PROBLEM STATEMENT:
Can you continue the text about the novel Meritocracy, picking up right after its final sentence?

Awards
Independent Publisher Book Award for General Fiction 2005
Foreword Magazine Book of the Year Silver Award 2005
Synopses & Reviews
A tragic coming of age story as a group of recent Yale graduates deal with the repercussions of the Vietnam War.
Synopsis
Meritocracy is the story of a generation when it was young, caught at the moment when history arrived to exact a tragic and inevitable price. It is the end of the summer of 1966 and a small group of friends, recent Yale graduates, gather in a Maine summer cottage to say good-bye to one of their own. Harry Nolan is joining the Army and may be sent to Vietnam. Also present is Harry's beautiful young bride, Sascha.
Harry and Sascha represent to their friends the apex of their generation. Sascha has men falling for her "up and down the eastern seaboard," and Harry, a rich and fearless Californian, son of a United States senator, has his friends convinced that he will one day be president. The story proceeds from the point-of-view of one of the friends, Louie, whose unspoken love for Sascha is like a worm that works its way through the narrative, cracking apart every innocent assumption. An aura of power, earned and unearned, assumed and desired, hangs over this Ivy League world.
And it settles at last on Harry, who on this final weekend before his induction comes to understand a terrible paradox: if he's going into the Army simply to maintain his political viability, his action will dishonor his right to lead; but if he doesn't go, he will likely never have the chance. His wrestling with this paradox unleashes a spiral of events that becomes as fateful for all the characters as it is emblematic of the times they grew up in.
In one sense, Meritocracy is a novel for the Al Gores and John Kerrys and George Bushes of today's America. But in a larger sense it is a book for all those of the postwar generation who have mourned the loss of their true "best and brightest," and who regret how the life of their nation, so brightly and hopefully imagined when they were young, and now entrusted to their care, has come to be diminished.
About the Author
Jeffrey Lewis won two Emmys and many other honors as a writer and producer of Hill Street Blues. His "Meritocracy Quartet" is intended to chart the progress of a generation. The first book of the quartet, Meritocracy: A Love Story, won both the Independent Publishers Book Award for General Fiction and the ForeWord Book of the Year Silver Award for Fiction. He lives in Los Angeles and Castine, Maine.

Stored records:
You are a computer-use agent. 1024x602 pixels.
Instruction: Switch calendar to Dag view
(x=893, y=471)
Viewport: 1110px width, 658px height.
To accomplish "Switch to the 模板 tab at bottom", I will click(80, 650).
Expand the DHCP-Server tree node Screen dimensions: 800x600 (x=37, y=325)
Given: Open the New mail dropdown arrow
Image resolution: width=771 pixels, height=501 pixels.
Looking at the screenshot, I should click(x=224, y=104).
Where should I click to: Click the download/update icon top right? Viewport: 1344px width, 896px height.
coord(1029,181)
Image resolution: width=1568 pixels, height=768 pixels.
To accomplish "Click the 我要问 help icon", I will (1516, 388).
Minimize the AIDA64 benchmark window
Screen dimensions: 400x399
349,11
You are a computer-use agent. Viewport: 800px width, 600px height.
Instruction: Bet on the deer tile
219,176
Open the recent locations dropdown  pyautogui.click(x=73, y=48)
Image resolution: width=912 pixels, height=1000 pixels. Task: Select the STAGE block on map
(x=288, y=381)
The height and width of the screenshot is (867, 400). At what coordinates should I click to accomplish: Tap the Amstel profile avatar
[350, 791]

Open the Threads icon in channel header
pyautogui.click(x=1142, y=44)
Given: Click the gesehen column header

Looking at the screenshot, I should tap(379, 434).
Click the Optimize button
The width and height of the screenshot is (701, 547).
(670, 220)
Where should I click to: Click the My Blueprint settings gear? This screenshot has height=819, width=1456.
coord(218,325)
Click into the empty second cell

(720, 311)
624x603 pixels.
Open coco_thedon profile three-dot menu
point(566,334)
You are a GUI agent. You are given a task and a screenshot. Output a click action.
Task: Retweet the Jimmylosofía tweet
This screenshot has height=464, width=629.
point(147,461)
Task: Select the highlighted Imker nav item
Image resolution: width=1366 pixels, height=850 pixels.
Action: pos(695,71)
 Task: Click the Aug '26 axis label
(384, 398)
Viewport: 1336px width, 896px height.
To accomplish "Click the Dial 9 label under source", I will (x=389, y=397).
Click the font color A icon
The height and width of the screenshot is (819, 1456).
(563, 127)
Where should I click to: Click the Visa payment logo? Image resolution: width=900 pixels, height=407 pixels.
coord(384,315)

THE OUTPUT:
Reading Group Guide
1. Unrequited love appears to be at the emotional heart of the book. It drives the narrator. Is unrequited love, in its simplicity, with its peculiar agonies, unaccompanied by courtship, quarrels or families, the purest form of romantic love? Is it naive? How does his unrequited love isolate Louie, and how does it draw him close to the others? To what extent is unrequited love a phenonenon of the youthfulness of the characters?
2. The sixties in historical imagination are the decade of upheaval. But in Meritocracy: A Love Story, there is little upheaval; instead, there is doubt, anxiety, probing. Is this a function of the story being set in 1966 instead of 1968? Is it a function of the characters' social class? Or other factors? What resemblances can be found between 1966 and now?
3. The author chooses a term, "meritocracy," from social or political science for his title. Is there irony in that? What roles do the rich and privileged play in the author's depiction of "meritocracy?" Is America today a meritocracy? Does "meritocracy" as an idea hold water?
4. The author suggests that the best of his generation were lost. What sort of "argument" is the author making here, really? Political? Poetical? Would you agree or disagree with the feeling that the leaders of the post-war generation have disappointed? In order to save those who took extreme positions of integrity, would America have been well-served, post-Vietnam, by a "truth and reconciliation" program of the sort that Nelson Mandela developed in South Africa post-apartheid?
5. Harry Nolan has very specific qualities which mark him in his friends' minds as a future leader, among them boldness, charisma, and an absence of guile. What do you make of his friends' belief in him? What do you think George Bush, or Bill Clinton, or Al Gore, or John McCain, or John Kerry, or Hillary Clinton, or Barak Obama, would make of Harry Nolan?
6. Does it appear to you, from the author's style of narration or otherwise, that the character Harry Nolan was closely modeled after an actual person? Would it make any difference to you, in terms of your feeling for the book, if he were or if he weren't?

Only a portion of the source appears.